My phone’s running low on battery, and I don’t want to risk running out completely, so even though there’s service every now and then, I shut it off. I’m cut off from my friends, who are probably asleep by now, or out partying and not on their phones. Excuses, excuses. Truth? I wouldn’t know what to say to them even if I did get in touch. Rebecca thinks I’m up here visiting colleges. So I’m sure that’s what my other friends think, too. That’s what I’ll tell them on Monday. Rebecca will give me a little shit because she wanted to come, too.
It’s almost one in the morning by the time we get to the JFK stop. Then I realize the stop isn’t all that near the hotel, and while I could go to the airport itself and see if there’s still a hotel shuttle, I’m not sure there will be one at this time of night. So I end up getting in a cab anyway.

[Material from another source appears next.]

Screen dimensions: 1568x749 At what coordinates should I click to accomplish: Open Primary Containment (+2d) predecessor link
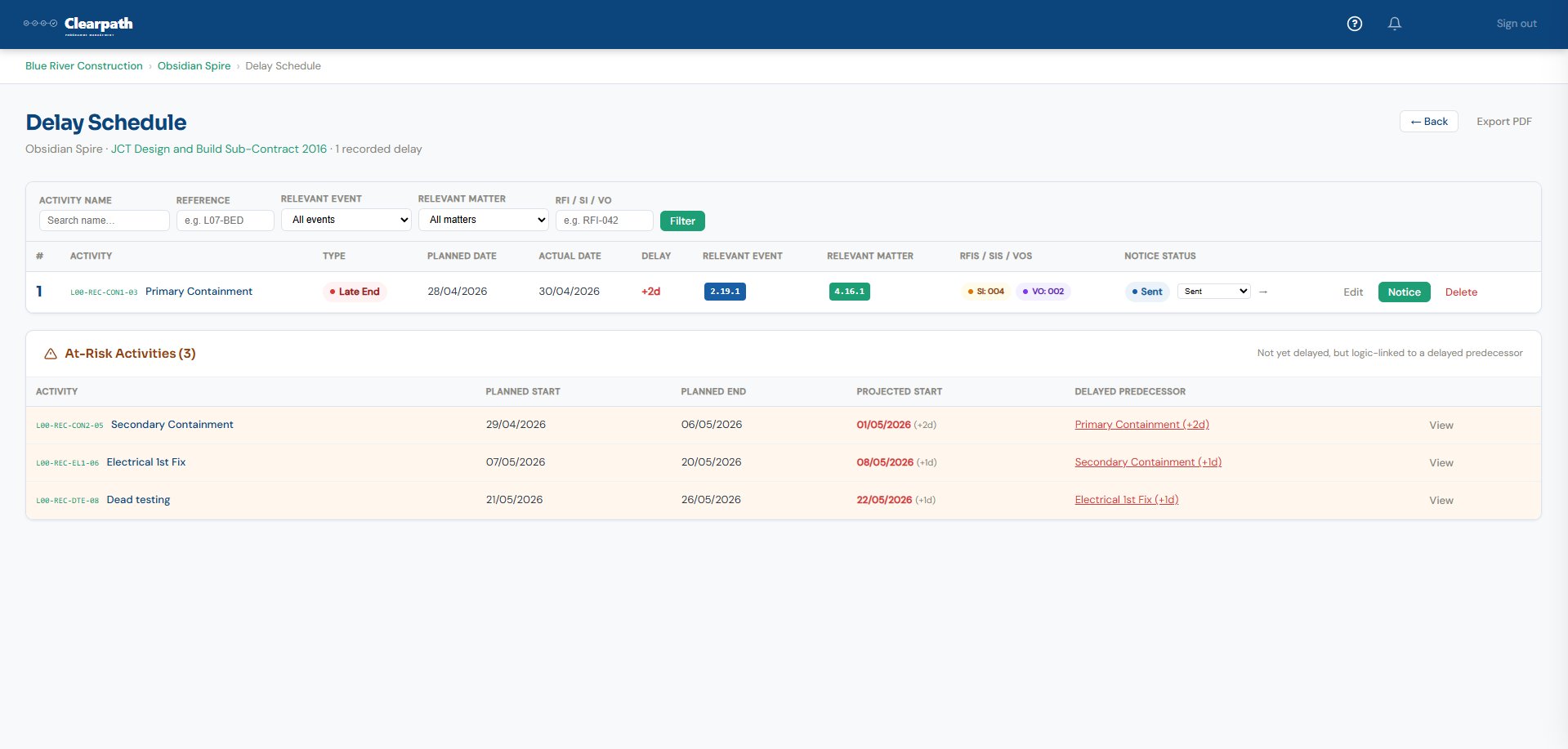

The driver’s a woman, so I don’t mind when she starts talking to me. The questions she’s asking aren’t difficult ones. Is this my first time in the city? What am I doing out at this hour? Is the hotel any good? I could be talking to my parents’ friends.
The hotel lobby is dead. I guess an airport hotel isn’t really where New York City gets its kicks at this hour on a Saturday night. My room smells like cigarettes even though it’s a nonsmoking room. The bed feels damp. Not in one spot, but all over. I wonder if I’d be better off sleeping in my car.
The bathroom isn’t that bad. The light’s harsh, though, and before I brush my teeth, I look at myself in the mirror and it’s like I’m
being bleached out. I ask myself the question then, out loud: “What am I doing here?” Once it’s in my head, I can’t get it out. WhatamIdoinghere?WhatamIdoinghere?WhatamIdoinghere? Not just in this crappy hotel, where the only things you can see outside the window are a highway and other hotels. But here in New York, chasing after someone I will never be able to be with. It’s not the same at all, but I can’t help but think about the way it was with Justin, how there were so many times I thought it was over, and then I would convince myself that, no, we should be together. So we’d stay together. And then it would happen again. But we’d stay together. And it would happen again. Until finally there was too much evidence to be ignored. I know A is not Justin, and the reasons it won’t work with A are completely different from the reasons it didn’t work with Justin. But even if the person is different, maybe the pattern is the same. That childish belief that if you want something badly enough, you’ll get it. So what if A is good for me and Justin was bad for me. What doesn’t work doesn’t work.
Stop. I have to tell myself to stop. Brush my teeth, then grit them in order to get into the damp bed. The sheets aren’t as bad as the comforter. But the heater’s making noise. I remember my phone and turn it on to find goodnight texts from A, then one before midnight telling me not to text back—as if I’d forget that part. Or maybe I would forget that part. Maybe I need to stop underestimating my own power of delusion.
I get back in bed. The heater doesn’t get any quieter. The bed doesn’t get any more comfortable. There’s light coming in around the window shades. I can hear the cars on the highway. Why are there so many cars on the highway? I am alone. I am here to be with A, and I am alone.
But you knew you would be, I tell myself.
I just didn’t know it would feel like this, I answer.